文摘The basis of accurate mineral resource estimates is to have a geological model which replicates the nature and style of the orebody. Key inputs into the generation of a good geological model are the sample data and mapping information. The Obuasi Mine sample data with a lot of legacy issues were subjected to a robust validation process and integrated with mapping information to generate an accurate geological orebody model for mineral resource estimation in Block 8 Lower. Validation of the sample data focused on replacing missing collar coordinates, missing assays, and correcting magnetic declination that was used to convert the downhole surveys from true to magnetic, fix missing lithology and finally assign confidence numbers to all the sample data.
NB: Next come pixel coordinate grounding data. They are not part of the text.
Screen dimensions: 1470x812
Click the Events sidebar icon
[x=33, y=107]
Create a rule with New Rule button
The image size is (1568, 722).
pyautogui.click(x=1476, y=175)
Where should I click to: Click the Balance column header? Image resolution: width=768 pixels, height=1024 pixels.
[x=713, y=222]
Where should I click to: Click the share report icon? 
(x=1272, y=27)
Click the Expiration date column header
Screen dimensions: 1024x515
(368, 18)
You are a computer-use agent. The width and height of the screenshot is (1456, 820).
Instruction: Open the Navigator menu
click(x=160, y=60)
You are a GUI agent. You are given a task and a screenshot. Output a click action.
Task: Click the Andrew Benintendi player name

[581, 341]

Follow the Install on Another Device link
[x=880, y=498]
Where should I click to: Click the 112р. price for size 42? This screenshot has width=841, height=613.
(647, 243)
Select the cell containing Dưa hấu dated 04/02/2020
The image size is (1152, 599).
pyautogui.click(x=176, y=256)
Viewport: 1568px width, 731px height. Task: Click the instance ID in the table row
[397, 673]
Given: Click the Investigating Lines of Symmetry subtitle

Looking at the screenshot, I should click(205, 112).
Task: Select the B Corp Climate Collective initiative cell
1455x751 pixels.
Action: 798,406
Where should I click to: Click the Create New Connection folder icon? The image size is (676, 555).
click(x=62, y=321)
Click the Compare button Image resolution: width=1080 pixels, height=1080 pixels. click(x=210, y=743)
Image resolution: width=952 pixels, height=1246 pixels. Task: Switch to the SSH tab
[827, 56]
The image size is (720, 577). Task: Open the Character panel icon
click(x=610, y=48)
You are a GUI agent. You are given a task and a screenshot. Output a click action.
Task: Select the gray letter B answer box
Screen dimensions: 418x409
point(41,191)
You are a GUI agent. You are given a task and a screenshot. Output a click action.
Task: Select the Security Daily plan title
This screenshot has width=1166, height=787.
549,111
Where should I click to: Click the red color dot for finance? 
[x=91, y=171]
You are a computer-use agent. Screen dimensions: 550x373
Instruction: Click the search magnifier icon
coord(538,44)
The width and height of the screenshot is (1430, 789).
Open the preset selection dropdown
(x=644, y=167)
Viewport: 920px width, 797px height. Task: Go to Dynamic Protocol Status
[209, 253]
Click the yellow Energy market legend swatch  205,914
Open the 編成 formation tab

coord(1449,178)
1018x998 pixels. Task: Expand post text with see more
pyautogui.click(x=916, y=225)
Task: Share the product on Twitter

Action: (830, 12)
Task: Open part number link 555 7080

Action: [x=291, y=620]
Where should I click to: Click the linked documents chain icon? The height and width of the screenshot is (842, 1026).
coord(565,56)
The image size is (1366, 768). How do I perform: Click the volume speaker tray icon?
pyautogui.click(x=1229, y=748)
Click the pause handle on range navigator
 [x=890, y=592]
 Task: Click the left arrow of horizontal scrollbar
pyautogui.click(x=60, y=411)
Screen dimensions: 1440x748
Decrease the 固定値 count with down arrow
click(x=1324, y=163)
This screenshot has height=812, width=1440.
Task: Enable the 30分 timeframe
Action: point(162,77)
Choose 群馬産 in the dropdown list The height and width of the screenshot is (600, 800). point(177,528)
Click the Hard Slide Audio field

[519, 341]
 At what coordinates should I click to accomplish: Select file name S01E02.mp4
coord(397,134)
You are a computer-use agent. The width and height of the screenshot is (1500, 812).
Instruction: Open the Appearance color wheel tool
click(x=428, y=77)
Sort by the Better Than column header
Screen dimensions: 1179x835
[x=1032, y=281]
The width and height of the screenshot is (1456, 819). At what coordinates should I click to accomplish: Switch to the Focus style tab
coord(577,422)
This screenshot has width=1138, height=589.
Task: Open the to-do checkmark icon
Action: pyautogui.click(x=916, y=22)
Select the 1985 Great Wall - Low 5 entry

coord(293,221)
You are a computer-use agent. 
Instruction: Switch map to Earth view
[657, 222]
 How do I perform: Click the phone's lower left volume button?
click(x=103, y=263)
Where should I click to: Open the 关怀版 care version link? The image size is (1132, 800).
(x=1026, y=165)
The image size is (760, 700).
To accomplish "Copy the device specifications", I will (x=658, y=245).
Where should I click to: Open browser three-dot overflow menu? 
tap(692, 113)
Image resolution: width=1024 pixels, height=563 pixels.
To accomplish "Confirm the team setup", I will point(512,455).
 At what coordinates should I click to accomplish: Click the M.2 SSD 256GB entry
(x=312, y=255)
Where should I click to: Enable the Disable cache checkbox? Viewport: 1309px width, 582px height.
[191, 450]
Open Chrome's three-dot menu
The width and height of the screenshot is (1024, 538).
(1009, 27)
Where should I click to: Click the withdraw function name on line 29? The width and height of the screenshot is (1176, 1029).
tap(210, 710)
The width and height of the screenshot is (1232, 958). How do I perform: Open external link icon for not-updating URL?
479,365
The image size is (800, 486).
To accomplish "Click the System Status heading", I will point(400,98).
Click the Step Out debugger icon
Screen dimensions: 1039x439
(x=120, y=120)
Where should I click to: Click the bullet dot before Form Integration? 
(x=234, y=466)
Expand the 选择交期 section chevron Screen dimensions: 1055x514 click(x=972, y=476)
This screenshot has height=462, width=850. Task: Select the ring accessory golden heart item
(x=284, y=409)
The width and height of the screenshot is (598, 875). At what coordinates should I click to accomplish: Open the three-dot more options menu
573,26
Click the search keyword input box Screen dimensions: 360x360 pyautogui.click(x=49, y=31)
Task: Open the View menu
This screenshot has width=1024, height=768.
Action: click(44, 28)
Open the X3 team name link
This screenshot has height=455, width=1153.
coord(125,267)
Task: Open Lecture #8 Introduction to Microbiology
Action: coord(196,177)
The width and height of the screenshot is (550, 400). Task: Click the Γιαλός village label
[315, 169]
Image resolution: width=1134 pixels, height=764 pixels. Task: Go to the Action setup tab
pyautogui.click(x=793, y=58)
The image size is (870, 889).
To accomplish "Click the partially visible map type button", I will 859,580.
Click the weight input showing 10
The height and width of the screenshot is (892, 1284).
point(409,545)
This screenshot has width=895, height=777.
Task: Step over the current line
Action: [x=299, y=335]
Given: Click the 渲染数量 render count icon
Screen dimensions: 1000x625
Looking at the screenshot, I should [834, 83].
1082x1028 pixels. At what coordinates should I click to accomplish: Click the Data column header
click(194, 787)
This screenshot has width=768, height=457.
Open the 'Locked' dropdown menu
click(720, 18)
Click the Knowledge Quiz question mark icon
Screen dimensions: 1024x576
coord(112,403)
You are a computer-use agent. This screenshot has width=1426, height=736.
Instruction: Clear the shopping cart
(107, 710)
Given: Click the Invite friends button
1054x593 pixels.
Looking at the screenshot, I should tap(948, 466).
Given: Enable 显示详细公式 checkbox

The missing coordinates which were replaced ensured that the sample data plotted at their correct location in space as intended from the planning stage. Magnetic declination data, which was maintained constant throughout all the years even though it changes every year, was also corrected in the validation project. The corrected magnetic declination ensured that the drillholes were plotted on their accurate trajectory as per the planned azimuth and also reflected the true position of the intercepted mineralized fissure(s) which was previously not the case and marked a major blot in the modelling of the Obuasi orebody. The incorporation of mapped data with the validated sample data in the wireframes resulted in a better interpretation of the orebody. The updated mineral resource generated by domaining quartz from the sulphides and compared with the old resource showed that the sulphide tonnes in the old resource estimates were overestimated by 1% and the grade overestimated by 8.5%.